Dès son titre, Princesse Mononoké traduit d'une opposition – d’un côté, la princesse, symbole du pouvoir, figure politique, et donc par définition humaine ; de l’autre, mononoke, terme japonais se référant à certains des esprits traditionnels qui habitent la mythologie de l’époque Heian, folklore naturaliste et animal, dont Miyazaki s’est d’ailleurs inspiré tout au long de son œuvre (yokai, Yama-Uba…).

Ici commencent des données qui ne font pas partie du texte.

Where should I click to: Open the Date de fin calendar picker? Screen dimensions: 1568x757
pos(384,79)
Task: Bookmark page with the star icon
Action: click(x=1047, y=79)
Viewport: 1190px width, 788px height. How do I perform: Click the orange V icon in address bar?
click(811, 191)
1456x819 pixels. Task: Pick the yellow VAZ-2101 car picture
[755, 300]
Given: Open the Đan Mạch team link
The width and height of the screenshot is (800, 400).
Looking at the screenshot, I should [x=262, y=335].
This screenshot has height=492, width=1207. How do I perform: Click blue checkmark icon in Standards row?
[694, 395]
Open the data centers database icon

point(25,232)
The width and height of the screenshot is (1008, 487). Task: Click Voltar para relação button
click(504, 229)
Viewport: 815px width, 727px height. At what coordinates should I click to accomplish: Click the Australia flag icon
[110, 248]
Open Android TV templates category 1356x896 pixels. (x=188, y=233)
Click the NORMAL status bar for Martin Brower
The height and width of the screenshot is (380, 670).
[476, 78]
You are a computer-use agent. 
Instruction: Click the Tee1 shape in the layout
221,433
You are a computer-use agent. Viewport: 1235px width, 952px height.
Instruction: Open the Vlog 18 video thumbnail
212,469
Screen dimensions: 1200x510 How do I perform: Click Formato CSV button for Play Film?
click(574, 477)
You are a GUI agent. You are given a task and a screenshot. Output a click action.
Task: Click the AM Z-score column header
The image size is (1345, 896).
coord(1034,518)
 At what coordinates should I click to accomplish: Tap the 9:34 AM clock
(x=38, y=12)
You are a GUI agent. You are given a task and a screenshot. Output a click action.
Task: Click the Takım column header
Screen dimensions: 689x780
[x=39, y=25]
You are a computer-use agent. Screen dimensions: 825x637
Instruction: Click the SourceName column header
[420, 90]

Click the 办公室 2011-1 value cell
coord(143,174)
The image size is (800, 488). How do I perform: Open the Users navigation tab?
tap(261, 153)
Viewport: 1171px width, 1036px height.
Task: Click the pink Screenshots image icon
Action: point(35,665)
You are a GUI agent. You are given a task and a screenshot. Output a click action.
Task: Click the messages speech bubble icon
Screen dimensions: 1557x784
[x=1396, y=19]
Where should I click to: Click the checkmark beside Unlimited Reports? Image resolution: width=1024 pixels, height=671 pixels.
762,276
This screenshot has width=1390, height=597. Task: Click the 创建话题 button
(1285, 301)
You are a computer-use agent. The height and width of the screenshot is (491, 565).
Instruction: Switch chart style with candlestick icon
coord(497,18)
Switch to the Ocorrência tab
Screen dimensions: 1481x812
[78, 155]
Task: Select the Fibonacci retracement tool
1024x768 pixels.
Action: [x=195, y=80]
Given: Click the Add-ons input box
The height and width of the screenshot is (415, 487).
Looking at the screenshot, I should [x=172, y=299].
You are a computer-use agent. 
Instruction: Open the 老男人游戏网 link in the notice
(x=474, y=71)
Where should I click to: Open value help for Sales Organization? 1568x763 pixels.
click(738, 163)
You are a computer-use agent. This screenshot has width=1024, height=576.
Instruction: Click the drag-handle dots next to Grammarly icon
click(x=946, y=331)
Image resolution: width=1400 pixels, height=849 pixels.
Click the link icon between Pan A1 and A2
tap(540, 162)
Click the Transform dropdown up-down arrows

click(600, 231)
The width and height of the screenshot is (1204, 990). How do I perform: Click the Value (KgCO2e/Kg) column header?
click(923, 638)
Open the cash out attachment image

La dissonance des deux termes, si elle n’est pas traduite littéralement à l’étranger, se retrouve néanmoins dans l’imagerie du film, ses affiches, ses tableaux les plus connus : cette princesse qui n’a rien d’une princesse, la bouche tâchée de sang, chevauchant des loups géants, poignard à la main et masque tribal – c’est une guerrière. C’est d’ailleurs, ironie du sort (ou malice de Miyazaki), le premier Ghibli à être distribué par Disney aux Etats-Unis, qui avait signé un an auparavant un accord avec le studio japonais – on connaît la fameuse anecdote du katana envoyé chez Weinstein accompagné d’une simple note, « no cuts », mais l’affront apparait presque plus global, général, révolutionnaire. Démystifier la figure de la princesse, celle qu’on sauve, dépourvue de libre arbitre et même de charisme, renverser une norme. En cela, Princesse Mononoké est l’un des jalons indispensables d’une certaine idée d’un cinéma féministe moderne, plus que n’importe quel autre Miyazaki. Un an plus tard, Mulan sort – et rien ne sera plus jamais comme avant.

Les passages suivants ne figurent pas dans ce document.